14 February 2017 - Teaching assistantship: These languages were here first
9 January 2017 - Teaching assistantship: Introduction to Phonology
23 March 2016 - Teaching assistantship: The syntax of English
March 2015 - Teaching: Field Methods Workshop
15 January 2015 - Teaching assistantship: African American Vernacular English
Field Methods Workshop
In 2015, Bonnie Krejci and I led an unofficial 10-week Field Methods workshop on Czech. Our ten students successfully elicited incredible data for phonetic, morphological, syntactic and semantic analysis.
Promoting Awareness of Language Endangerment & Linguistic Diversity
The general public is fascinated by linguistic diversity and shocked by the rates at which languages are disappearing. I give invited lectures to general audiences about these complex issues and highlight steps that anyone can take to get involved in language preservation.
Foreign Language & Literature
I majored in French literature and minored in Arabic and Russian languages at American University. This experience gave me the skills to tutor Arabic, French and Russian in the states and tutor English in Russia.
Teaching that Inspires Me
set high expectations
Naomi taught me my first linguistics class in 2010 called Language Fights. I will never forget our first class when Professor Baron told us candidly that she expected each of us to make a meaningful contribution to the class and to come prepared each week to lead a discussion on complex issues related to the spread and death of languages. She mandated office hours, tirelessly critiqued paper proposals until we each had a suitable research plan and exercised our critical thinking skills in every class. Her fearless standards showed us that she truly cared about and believed in our learning, and the class rose to the occasion. I hope that my teaching can empower my students to excel, just like Professor Baron's did.
I first met Nick at the 2011 LSA Institute in Boulder, CO. He was the Ken Hale professor teaching the Field Methods course. Professor Evans took a big risk during our class. Instead of inviting a speaker from one of the dozens of languages that he has worked on, Nick invited Wasang Baiio, an Idi speaker, to co-teach the class. At the time, Idi was undocumented and unwritten! By choosing a language that he himself didn't know, he was able to effectively model for the class how to begin documentation of an unknown language. Classes were unpredictable (just like fieldwork!) but because Nick took this risk, the class learned an extremely important skill from one of the most talented fieldworkers in linguistics.

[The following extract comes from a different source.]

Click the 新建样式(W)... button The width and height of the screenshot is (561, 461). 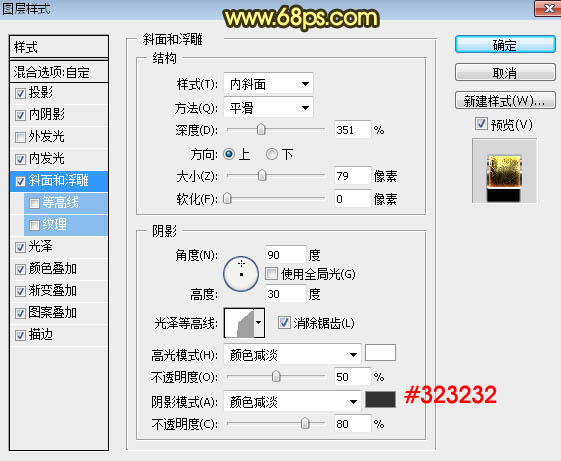(505, 100)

When Kevin walked into our phonetics class, you could feel how much he was looking forward to teaching us about fricatives. Even before he had us testing the length, strength and echoability of our /f/s, /v/s, /s/s and /z/s, the class was abuzz with excitement. From the second Professor McGowan opened his mouth, we could tell - Kevin loved phonetics and he loved teaching. We were all on the edges of our seats. Not only did his enthusiastic teaching style help me remember the articulatory and acoustic properties of fricatives, Kevin's passion for learning and teaching inspired me to approach my own work with the same vigor every day. I hope that I can communicate how much I love what I do in a way that inspires my students to love what they do too.